Let me approach this from another angle. If you look at evolution, natural selection is impacted by the environment. Animals evolve in the context of the environment. If it is a cold or a warm environment, each environment can select differently based on what optimizes the animal to the environment. Water is the chemical environment of life,  on the nanoscale. This nanoscale environment sets the potentials for the selection of chemicals. Even if you assume random changes, unless these are better optimized to the water environment, they will not be selected for evolution. B-DNA, was selected because by containing so much water in its structures it is optimize to the aqueous environment. 

 

You could benefit by doing some studying with respect to the latest discoveries of water. Water is the most anomalous substance in nature with over 70 anomalies. It is a very complex environment for selection. 

 

If we changed the solvent, this is like placing polar bear at the equator.
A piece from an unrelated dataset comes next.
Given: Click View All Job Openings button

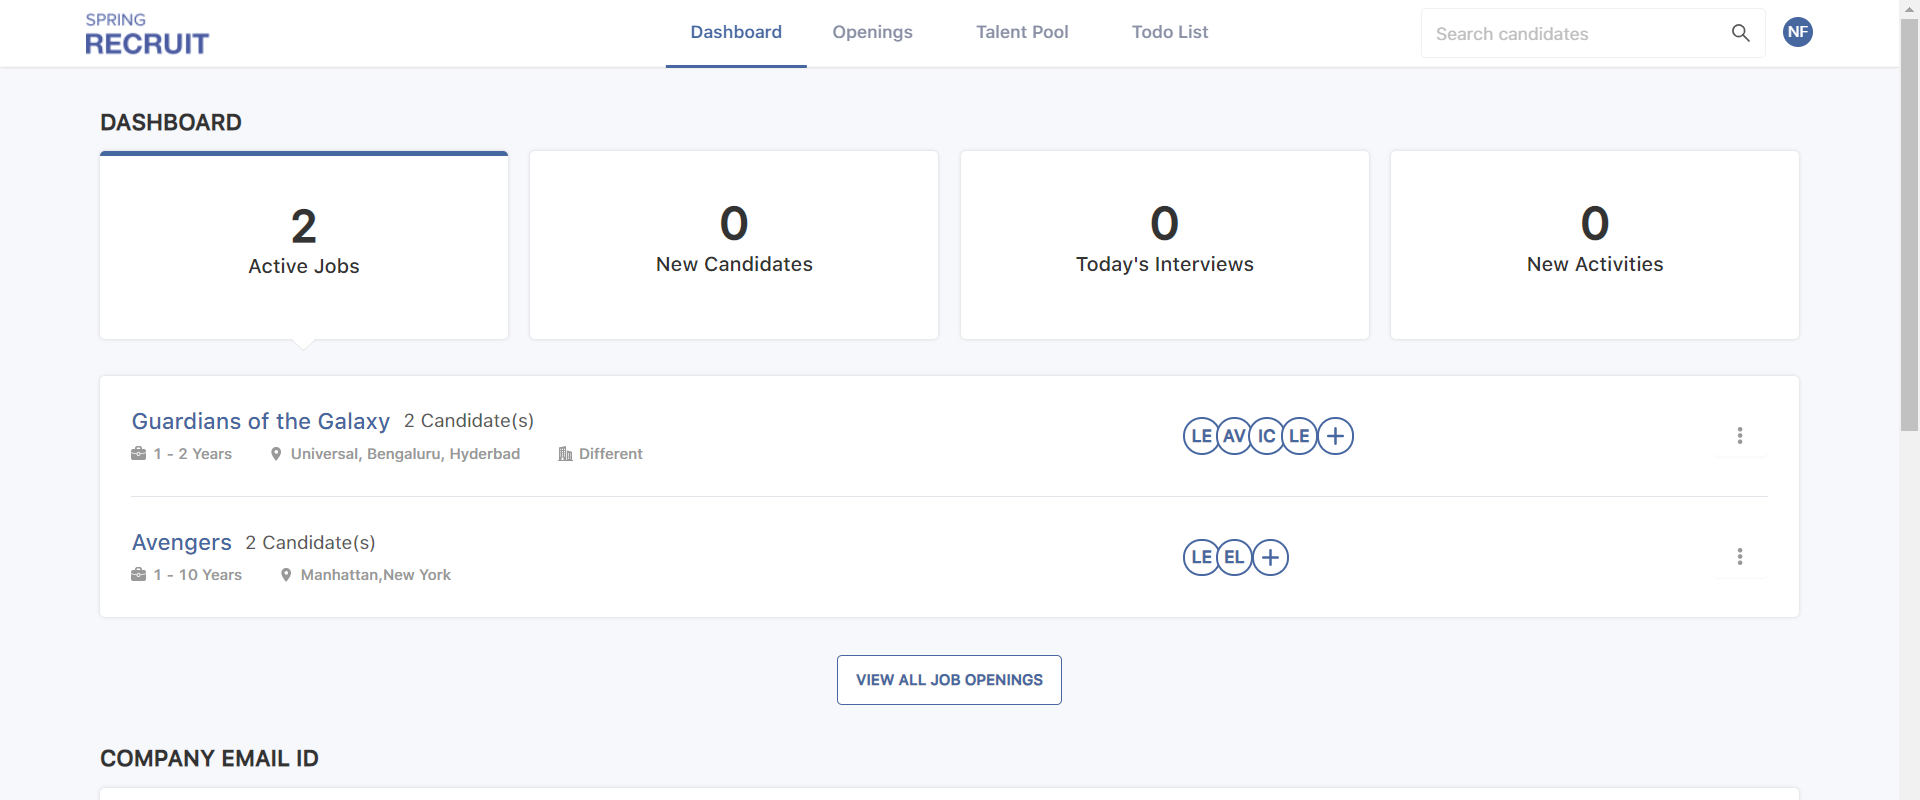Looking at the screenshot, I should click(x=949, y=680).
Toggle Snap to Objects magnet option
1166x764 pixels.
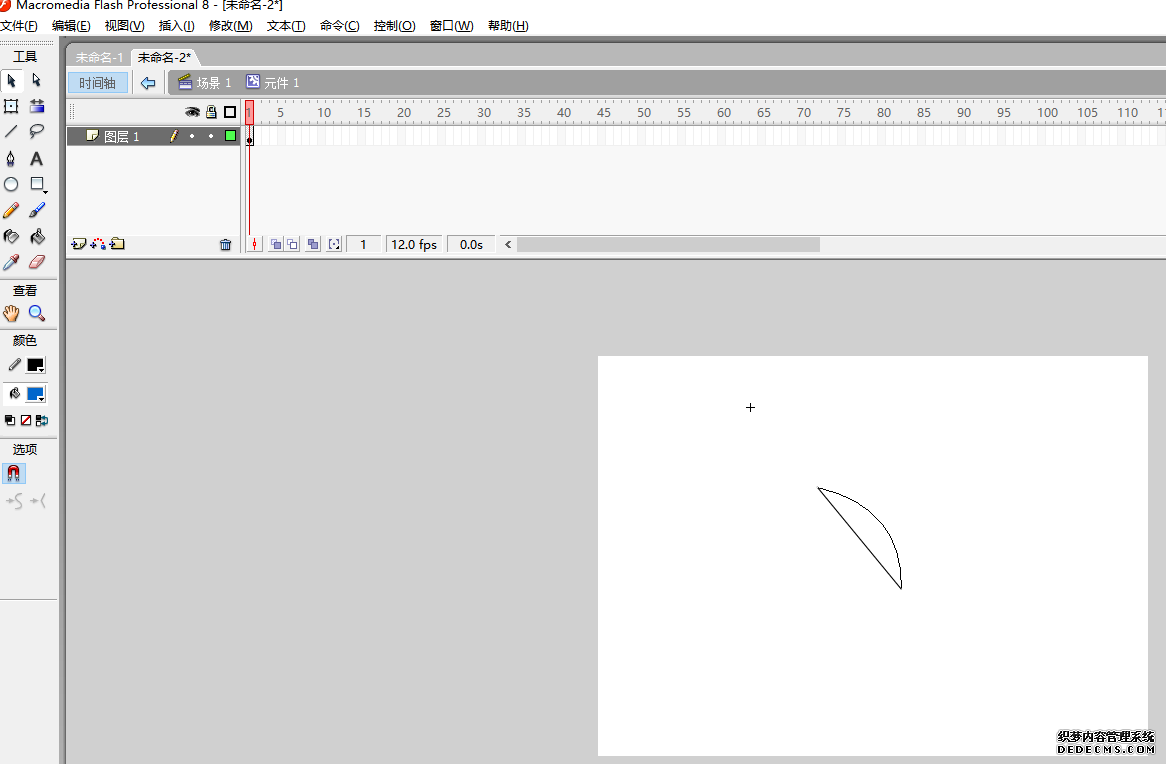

It can thrive in an Arctic Environment, but it may not be selected, elsewhere, because so many things are optimized to the polar weather and environment. 

 

In the current model if a leopard has spots, this is based on its own DNA. The persistence of this subtle change has nothing to do with optimizing the animal to the  environment he hunts in. 

 

Water at the nanoscale is very unique compared to all substances. It is the most anomalous substance in nature. More papers have been written about waters properties that anything else in science. It unique properties allow an environment where life can be selected.